Saved data entries
_____

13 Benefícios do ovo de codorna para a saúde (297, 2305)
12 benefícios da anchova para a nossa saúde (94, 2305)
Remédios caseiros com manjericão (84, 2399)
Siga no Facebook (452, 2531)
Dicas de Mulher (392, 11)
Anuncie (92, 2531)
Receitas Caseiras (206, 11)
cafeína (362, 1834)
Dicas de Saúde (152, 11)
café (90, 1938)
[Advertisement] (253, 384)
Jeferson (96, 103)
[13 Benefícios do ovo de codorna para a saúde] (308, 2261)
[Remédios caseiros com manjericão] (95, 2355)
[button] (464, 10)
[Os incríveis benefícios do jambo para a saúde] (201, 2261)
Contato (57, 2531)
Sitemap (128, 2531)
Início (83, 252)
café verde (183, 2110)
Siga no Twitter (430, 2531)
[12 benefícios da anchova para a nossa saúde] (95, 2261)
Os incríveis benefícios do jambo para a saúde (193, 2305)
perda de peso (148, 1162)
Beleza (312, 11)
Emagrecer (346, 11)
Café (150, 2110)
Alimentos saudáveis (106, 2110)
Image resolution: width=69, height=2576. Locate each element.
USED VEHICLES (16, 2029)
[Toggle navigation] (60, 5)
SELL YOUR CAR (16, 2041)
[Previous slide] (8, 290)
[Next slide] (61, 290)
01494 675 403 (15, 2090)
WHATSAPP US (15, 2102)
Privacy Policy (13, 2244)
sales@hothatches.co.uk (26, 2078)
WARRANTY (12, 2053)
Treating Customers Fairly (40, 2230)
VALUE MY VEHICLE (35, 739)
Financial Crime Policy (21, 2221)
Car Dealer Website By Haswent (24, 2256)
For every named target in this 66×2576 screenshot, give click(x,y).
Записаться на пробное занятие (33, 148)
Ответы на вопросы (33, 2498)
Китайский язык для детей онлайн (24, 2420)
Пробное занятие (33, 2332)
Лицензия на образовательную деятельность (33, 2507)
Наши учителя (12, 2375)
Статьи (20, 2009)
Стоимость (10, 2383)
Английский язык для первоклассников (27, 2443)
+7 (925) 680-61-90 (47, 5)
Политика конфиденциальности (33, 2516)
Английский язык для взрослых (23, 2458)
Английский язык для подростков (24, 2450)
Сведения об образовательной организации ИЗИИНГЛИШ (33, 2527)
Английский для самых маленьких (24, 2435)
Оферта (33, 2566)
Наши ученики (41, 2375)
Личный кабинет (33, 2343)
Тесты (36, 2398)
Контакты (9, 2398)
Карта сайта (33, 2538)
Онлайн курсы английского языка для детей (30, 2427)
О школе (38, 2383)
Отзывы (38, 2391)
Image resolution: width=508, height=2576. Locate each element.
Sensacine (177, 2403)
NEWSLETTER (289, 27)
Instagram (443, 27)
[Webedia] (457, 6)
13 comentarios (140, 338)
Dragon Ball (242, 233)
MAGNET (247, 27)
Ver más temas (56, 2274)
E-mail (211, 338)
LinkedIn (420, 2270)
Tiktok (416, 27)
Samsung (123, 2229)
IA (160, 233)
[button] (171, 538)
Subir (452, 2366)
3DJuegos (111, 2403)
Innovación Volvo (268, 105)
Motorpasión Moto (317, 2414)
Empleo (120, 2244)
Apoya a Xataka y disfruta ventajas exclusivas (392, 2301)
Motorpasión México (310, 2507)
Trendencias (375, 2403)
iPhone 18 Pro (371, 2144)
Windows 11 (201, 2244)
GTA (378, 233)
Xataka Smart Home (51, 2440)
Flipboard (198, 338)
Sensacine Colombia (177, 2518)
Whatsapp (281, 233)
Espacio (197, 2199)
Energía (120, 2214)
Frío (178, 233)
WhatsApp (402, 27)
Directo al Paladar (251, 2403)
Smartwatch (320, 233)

_____

Exercise: Extract every line above containing the word "codorna".

Exercise output:
13 Benefícios do ovo de codorna para a saúde (297, 2305)
[13 Benefícios do ovo de codorna para a saúde] (308, 2261)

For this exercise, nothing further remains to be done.